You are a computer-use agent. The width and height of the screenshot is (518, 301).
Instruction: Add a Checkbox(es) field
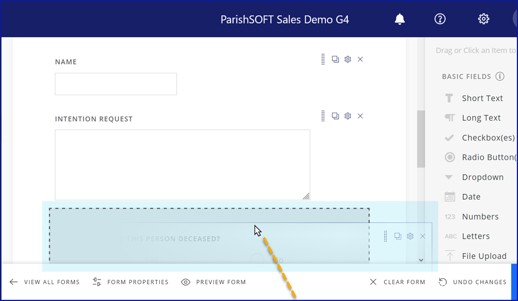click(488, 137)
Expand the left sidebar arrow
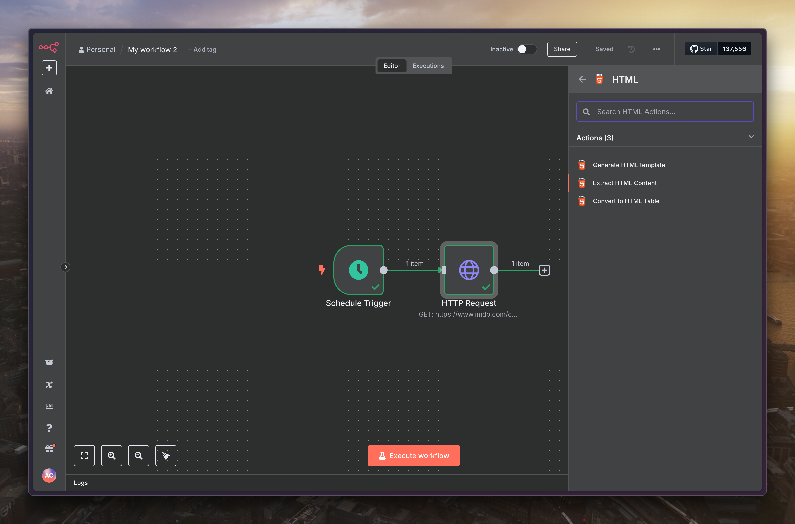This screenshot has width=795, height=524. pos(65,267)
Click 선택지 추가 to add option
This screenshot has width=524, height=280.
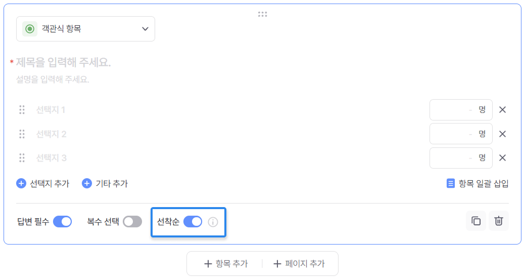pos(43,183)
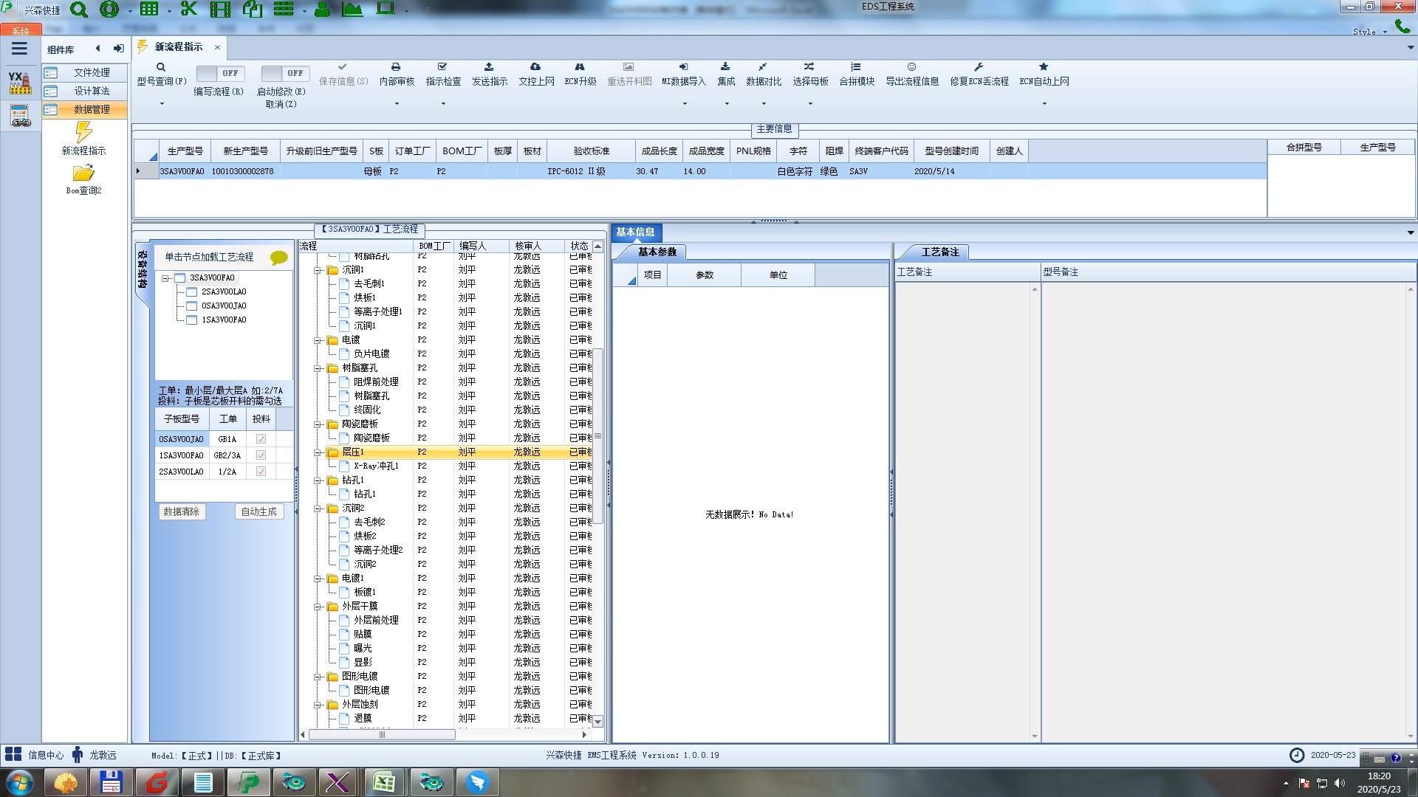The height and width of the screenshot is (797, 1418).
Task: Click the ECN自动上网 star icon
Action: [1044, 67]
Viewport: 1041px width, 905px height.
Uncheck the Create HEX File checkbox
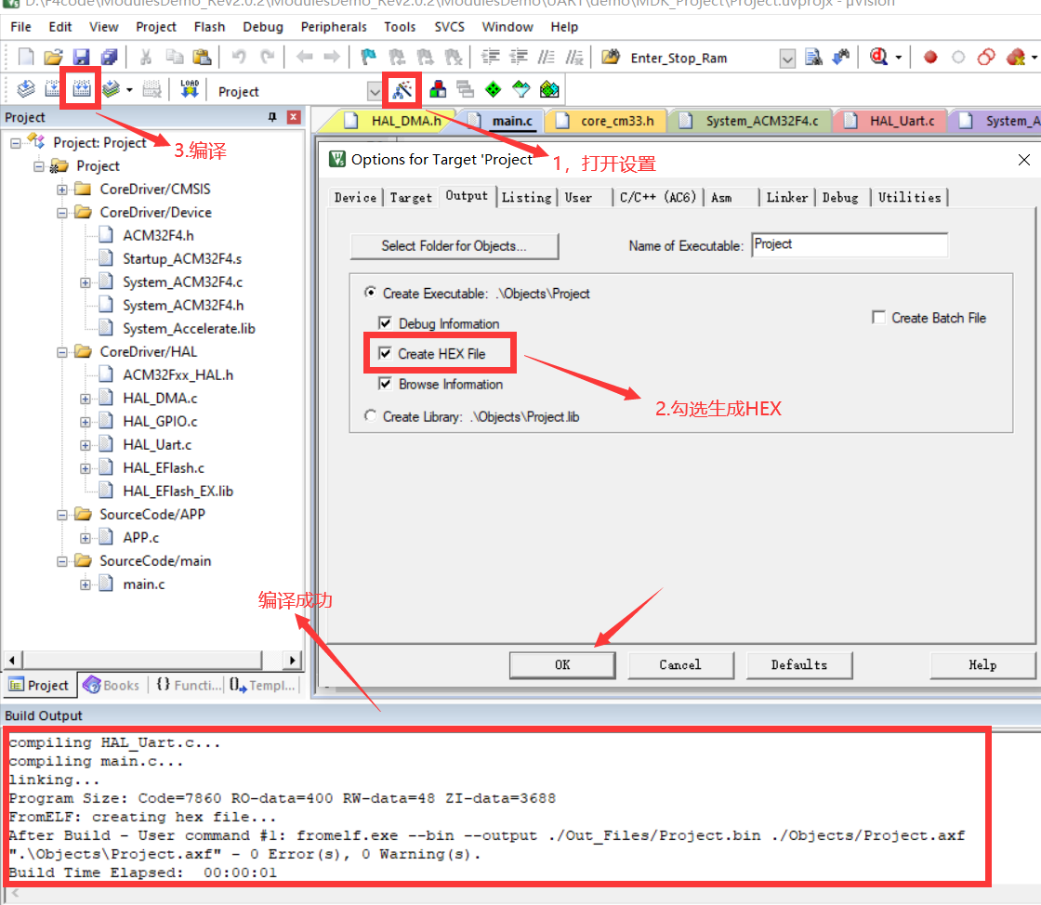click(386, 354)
———
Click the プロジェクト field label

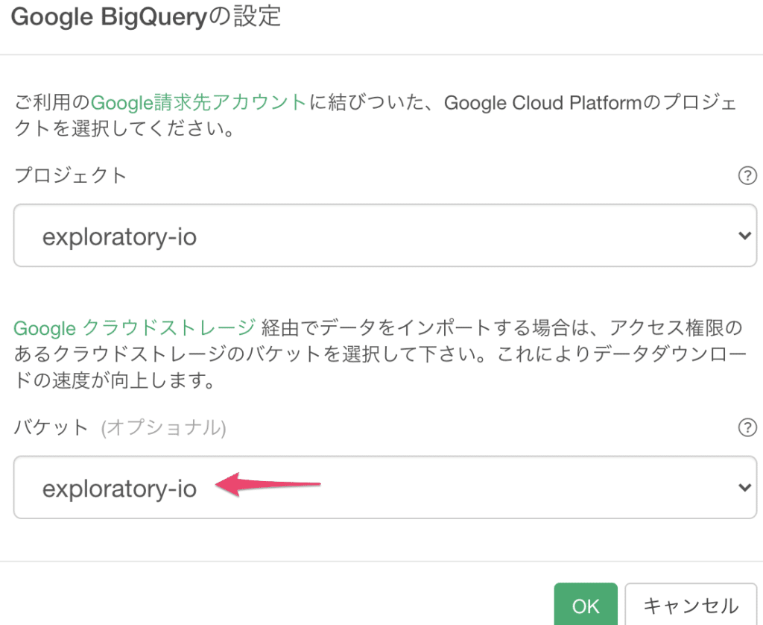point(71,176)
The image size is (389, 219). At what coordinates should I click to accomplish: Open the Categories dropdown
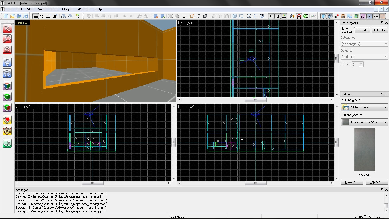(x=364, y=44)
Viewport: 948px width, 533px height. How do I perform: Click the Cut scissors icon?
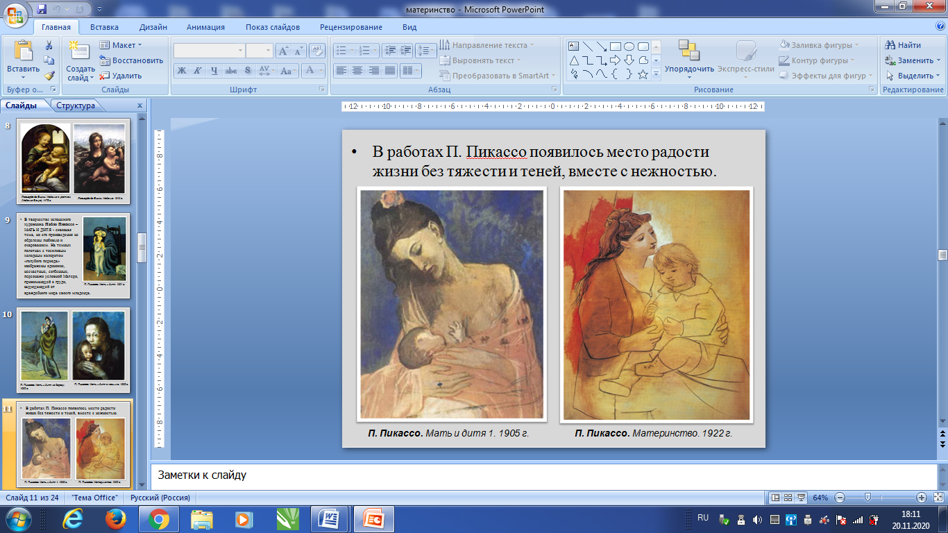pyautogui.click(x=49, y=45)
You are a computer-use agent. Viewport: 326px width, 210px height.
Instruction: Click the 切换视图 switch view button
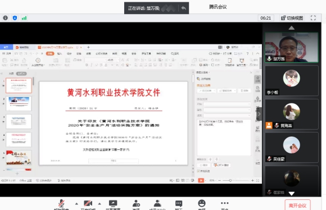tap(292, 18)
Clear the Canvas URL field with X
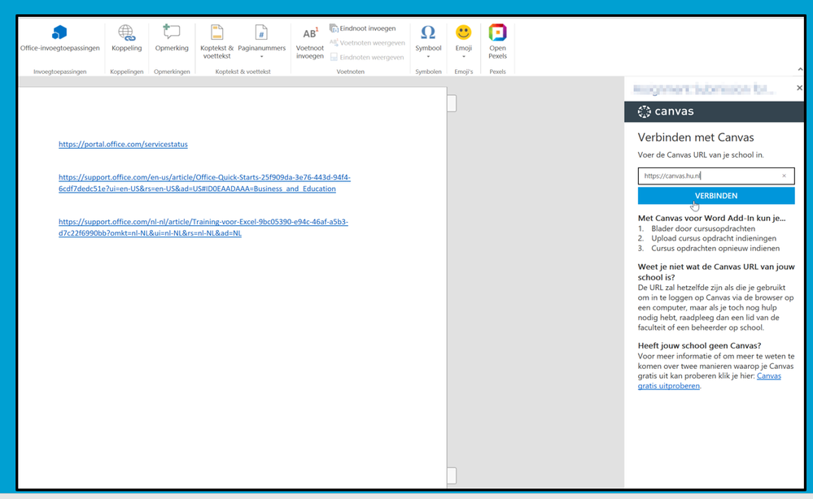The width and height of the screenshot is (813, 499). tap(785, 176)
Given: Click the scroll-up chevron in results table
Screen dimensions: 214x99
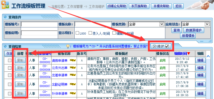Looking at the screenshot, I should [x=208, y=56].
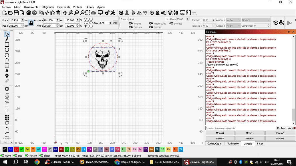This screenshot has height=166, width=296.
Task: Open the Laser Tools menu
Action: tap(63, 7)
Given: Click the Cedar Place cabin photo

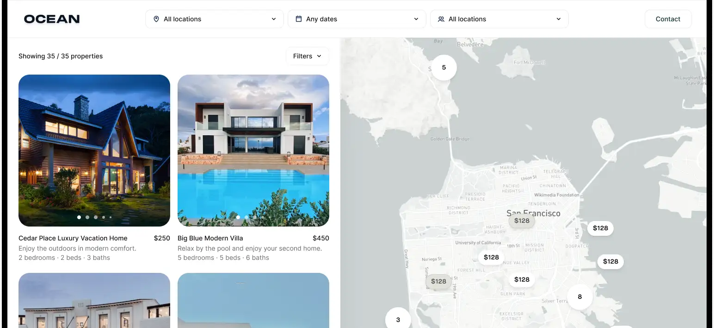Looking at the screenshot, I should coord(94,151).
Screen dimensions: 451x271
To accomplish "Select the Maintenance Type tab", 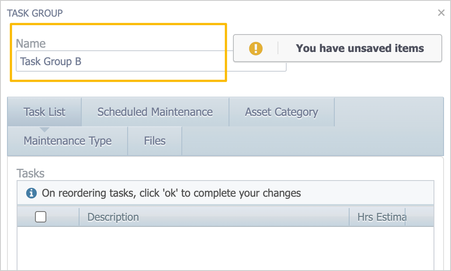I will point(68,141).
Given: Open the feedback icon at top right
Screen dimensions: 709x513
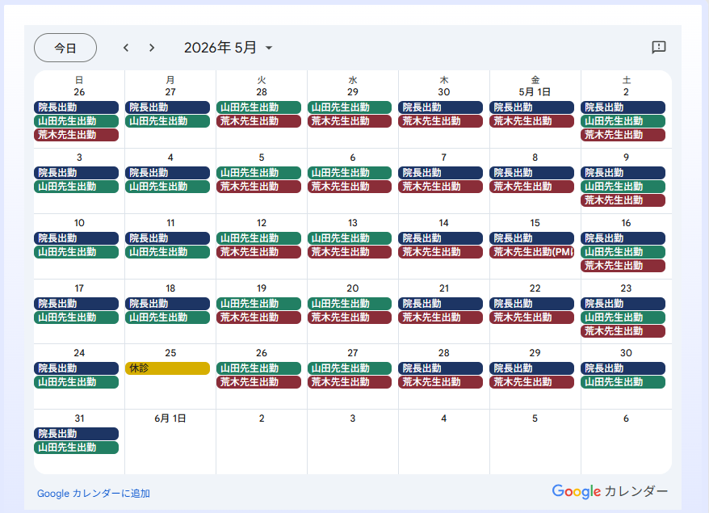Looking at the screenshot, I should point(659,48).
———
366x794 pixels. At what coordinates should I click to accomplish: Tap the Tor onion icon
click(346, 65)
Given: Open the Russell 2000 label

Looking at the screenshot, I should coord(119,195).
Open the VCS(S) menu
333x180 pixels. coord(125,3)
———
§ JOB
Copy out the rows above, beginning at the line that contains "You are a computer-use agent. The" and stopping after the line that contains "This screenshot has width=795, height=524.". Leave the pictures out.

§ OUTPUT OF THE EXERCISE
You are a computer-use agent. The width and height of the screenshot is (518, 301).
Instruction: Add a Checkbox(es) field
click(488, 137)
Expand the left sidebar arrow
This screenshot has width=795, height=524. pos(65,267)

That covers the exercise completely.